I jumped and glanced at him, remembering quite suddenly that I wasn’t here by myself—and wondering whether he’d heard me. Jesus Christ on a pogo stick, that was exactly what I needed: this haughty taughty developer guy overhearing me actually talking to a freaking house.

He’d think I was insane. And the offer he’d made on the place—the land, the house, all of it—might disappear as quickly as it had appeared.

I hadn’t even signed the paperwork the lawyer had left for me yet—hadn’t actually been inside the house, honestly—but that would be quick work. And the word must be out that the place was mine and that I might be interested in selling it, because I’d already had three calls from real estate people wanting to meet with me.

This guy was just the first one I’d called back.

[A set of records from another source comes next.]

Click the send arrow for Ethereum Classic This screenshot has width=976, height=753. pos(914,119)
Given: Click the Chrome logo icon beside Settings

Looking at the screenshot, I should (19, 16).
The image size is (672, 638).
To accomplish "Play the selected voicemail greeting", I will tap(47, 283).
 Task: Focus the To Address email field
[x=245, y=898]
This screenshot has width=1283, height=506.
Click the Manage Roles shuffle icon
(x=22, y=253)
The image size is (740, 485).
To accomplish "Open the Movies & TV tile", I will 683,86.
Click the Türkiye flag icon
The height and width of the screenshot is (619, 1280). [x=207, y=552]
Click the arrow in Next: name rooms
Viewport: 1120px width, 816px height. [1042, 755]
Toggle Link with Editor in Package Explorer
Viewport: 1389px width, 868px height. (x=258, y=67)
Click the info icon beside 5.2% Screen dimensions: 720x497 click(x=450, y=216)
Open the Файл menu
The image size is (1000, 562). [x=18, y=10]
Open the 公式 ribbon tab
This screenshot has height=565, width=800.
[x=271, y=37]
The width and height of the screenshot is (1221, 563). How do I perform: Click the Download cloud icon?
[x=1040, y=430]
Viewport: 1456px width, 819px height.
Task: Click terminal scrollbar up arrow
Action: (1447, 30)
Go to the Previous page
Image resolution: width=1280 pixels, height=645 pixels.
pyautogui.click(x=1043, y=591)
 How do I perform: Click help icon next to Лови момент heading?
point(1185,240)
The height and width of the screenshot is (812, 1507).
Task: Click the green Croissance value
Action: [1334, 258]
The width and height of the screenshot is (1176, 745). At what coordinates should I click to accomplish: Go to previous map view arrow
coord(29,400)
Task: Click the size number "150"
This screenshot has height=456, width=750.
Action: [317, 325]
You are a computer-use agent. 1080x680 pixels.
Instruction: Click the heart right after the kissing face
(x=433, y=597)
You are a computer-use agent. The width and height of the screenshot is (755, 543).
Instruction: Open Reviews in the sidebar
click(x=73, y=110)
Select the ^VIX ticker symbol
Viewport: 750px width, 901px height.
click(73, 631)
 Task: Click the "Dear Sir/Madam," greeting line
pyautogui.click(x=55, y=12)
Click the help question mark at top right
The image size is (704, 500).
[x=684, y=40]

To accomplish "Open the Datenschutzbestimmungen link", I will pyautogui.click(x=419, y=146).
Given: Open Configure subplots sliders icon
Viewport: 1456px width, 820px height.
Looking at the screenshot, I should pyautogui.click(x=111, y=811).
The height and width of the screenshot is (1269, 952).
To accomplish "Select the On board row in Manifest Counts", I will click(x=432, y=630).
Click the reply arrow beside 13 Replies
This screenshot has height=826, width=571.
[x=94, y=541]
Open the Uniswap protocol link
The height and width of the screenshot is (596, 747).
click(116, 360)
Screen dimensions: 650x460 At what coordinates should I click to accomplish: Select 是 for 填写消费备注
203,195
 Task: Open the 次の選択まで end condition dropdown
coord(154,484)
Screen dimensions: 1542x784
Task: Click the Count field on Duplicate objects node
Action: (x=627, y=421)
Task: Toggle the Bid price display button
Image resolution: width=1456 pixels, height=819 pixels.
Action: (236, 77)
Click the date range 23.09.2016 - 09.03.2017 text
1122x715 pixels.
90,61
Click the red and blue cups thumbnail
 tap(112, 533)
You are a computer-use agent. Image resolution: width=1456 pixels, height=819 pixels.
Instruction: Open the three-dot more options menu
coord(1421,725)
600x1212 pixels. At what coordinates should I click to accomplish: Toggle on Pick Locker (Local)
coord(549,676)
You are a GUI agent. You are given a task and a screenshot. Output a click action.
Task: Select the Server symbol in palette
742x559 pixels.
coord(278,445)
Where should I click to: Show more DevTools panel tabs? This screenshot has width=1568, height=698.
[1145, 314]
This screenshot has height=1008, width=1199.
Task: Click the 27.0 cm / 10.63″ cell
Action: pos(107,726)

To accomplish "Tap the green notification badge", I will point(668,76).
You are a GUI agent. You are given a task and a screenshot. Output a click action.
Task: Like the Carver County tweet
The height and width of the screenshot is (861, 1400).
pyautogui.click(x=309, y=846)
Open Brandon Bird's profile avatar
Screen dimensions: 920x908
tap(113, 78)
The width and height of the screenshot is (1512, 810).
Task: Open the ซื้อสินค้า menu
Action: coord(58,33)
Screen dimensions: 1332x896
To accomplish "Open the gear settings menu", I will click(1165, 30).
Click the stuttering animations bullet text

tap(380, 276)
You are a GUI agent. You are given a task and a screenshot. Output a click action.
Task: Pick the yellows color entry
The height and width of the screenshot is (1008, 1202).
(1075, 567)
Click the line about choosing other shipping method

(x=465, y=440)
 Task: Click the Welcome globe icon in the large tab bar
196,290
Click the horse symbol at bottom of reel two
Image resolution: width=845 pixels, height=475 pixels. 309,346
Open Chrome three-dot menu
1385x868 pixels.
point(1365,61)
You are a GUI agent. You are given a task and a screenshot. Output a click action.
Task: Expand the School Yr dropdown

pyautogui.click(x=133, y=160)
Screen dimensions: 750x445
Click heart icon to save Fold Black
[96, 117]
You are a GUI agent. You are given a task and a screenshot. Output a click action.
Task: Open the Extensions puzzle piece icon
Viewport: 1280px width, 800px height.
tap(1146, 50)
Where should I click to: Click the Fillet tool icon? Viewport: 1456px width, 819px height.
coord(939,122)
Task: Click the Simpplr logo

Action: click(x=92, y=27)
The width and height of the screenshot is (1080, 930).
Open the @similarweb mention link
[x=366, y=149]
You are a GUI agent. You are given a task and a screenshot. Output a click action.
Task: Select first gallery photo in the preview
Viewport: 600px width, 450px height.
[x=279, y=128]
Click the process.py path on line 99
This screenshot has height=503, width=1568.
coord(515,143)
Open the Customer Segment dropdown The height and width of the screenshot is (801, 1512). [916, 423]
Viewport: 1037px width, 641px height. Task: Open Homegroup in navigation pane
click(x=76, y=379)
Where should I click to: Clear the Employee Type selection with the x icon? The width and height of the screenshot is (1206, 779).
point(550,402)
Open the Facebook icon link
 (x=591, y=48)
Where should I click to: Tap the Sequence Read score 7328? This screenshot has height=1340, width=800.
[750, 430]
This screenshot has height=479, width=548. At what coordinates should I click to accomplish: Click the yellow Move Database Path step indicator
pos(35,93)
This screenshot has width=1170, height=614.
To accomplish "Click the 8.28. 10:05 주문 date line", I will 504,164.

And yeah, sure, I can hear what you’re saying: Parker, how the hell were you considering selling the place that Scarlett had left you, where you basically grew up and had all the good memories you had of this God-forsaken town? How could you bear to part with it now that it was yours? And the answer was simple: I might love this house. I might have adored the woman who owned it and I might have made the best memories of my life here.

But I was not moving back to Arberry, and that was final. This house represented the best of my childhood, and the town itself represented the worst. I simply wasn’t willing to live so close to the place where…

Well.

I wasn’t moving home. Period. And that made it fairly ridiculous to own a place that someone else might put to better use. A family could move in here. A family with two little girls who liked to ride horses and play with kittens. There was a horse barn on the property, if I remembered correctly, and it would be perfect for a family with kids.

Having quickly gone through all the reasons in my head, I turned back to Richard, who was looking at me like he thought I might be crazy.

Damn. He definitely heard me talking to the house.